Furthermore, all but one[17 ] of the studies cited[1 ]
[2 ]
[3 ]
[4 ]
[5 ]
[6 ]
[7 ]
[8 ]
[9 ]
[10 ]
[11 ]
[12 ]
[13 ]
[14 ]
[15 ]
[16 ]
[19 ]
[20 ]
[21 ] found that high sound pressure levels damage the auditory system, and the veracity
of the exceptional study was questioned[18 ]. These findings indicate that there is a necessity for preventive measures to be
adopted by this population since it is considered to be at risk.
The importance of DPOAE for the evaluation of cochlear damage among workers exposed
to high-intensity noise is well established. However, none of the studies reviewed
used this method of evaluation together with audiometry tests despite it being relevant
to the diagnosis of NIHL[9 ]
[10 ]. The importance of new studies that adequately quantify noise exposure in the different
work environments of firefighters that include subjective as well as objective tests
of hearing such as DPOAE evaluations (which can aid early diagnosis of cochlear lesions)
as well as normal audiometry evaluations should thus be clear. High-frequency hearing
tests are becoming an important complementary method of monitoring the hearing of
workers exposed to noise.
The laws in Brazil, both the RN-15 and the Occupational Hygiene Norm (OHN-01) of Fundacentro,
are concerned with the time versus the intensity of occupational exposure to noise[4 ]
[ 5 ], and therefore there is a need for studies that evaluate the noise exposure of firefighters
since NIHL can affect their quality of life.
Hearing conservation programs in this population are important to both prevent NIHL
and reduce its impact because when exposure to high sound pressure levels occur, damage
to the auditory system is halted. Another important point is that awareness of the
damage that noise can cause should be increased because many firefighters believe
that the risk to their health is relatively small[16 ], and a lack of awareness of NIHL can lead to other problems including workplace
accidents due to hearing loss. Thus, it is necessary that firefighters are made aware
of the importance of the use of hearing protectors and that they rest for periods
sufficient for the regeneration of cochlear cells.
Conclusion
Most of the reviewed studies reported that firefighters are a population at risk of
hearing impairment, and therefore it is necessary that preventive measures be implemented
to reduce the incidence of occupational hearing loss. In recent years, few studies
of firefighters have been conducted and even fewer have included environmental noise
measurements as well as audiological tests.

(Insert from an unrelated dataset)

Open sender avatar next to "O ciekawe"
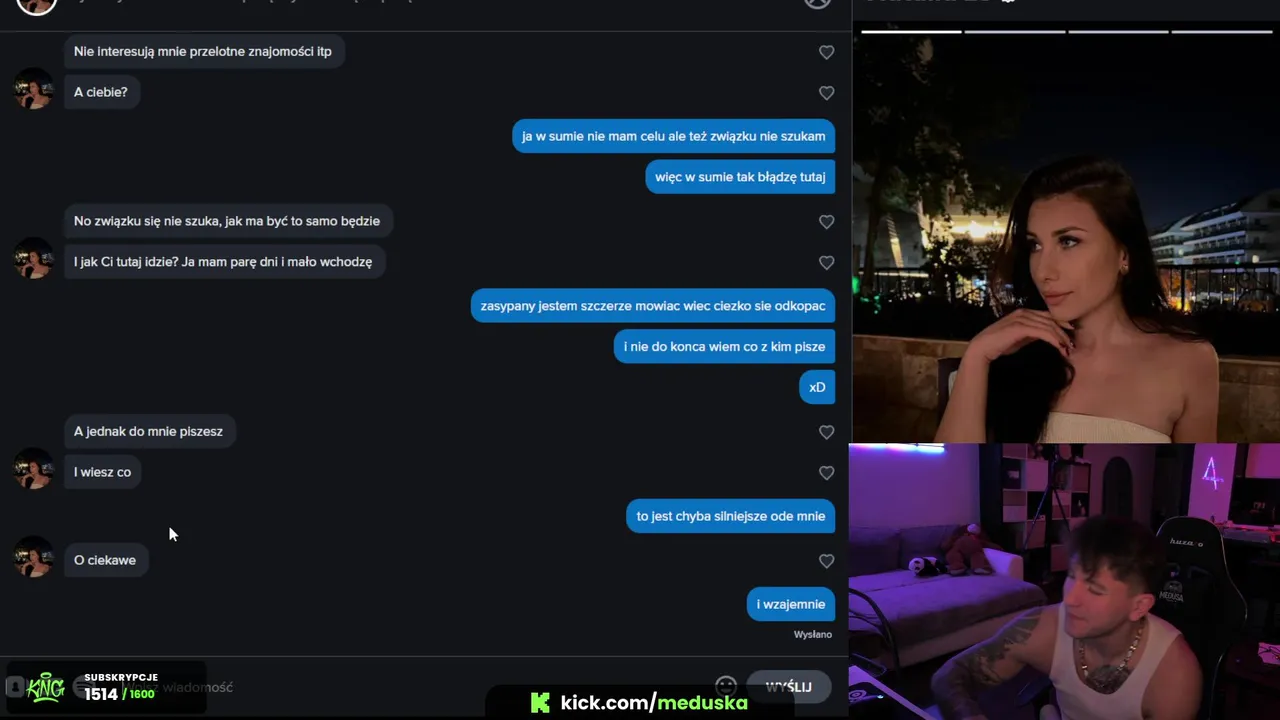 pos(34,557)
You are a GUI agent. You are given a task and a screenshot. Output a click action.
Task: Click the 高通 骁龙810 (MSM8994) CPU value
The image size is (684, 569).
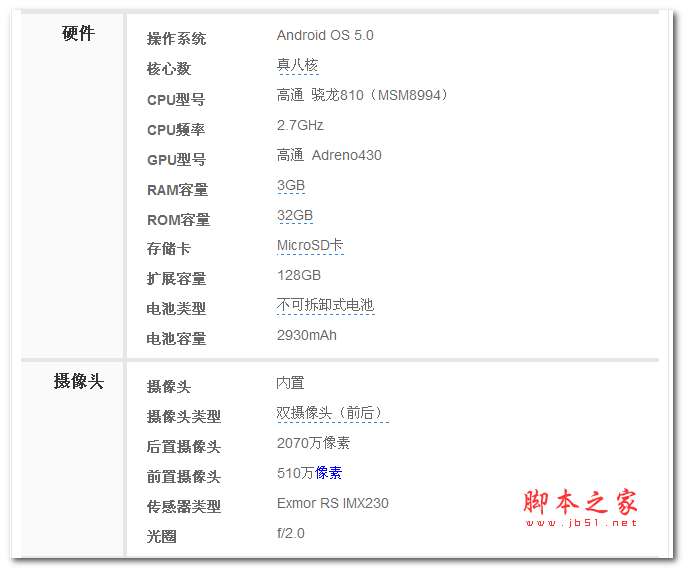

In addition, all of the studies conducted
audiological tests that involved the subjective assessments of hearing, which are
incomplete and thus not sufficient for an accurate diagnosis of hearing ability among
workers.
In summary, these results show the importance of new research to adequately quantify
the noise exposure of firefighters in different work environments in order to identify
possible adverse conditions as well as aid in the diagnosis of hearing loss.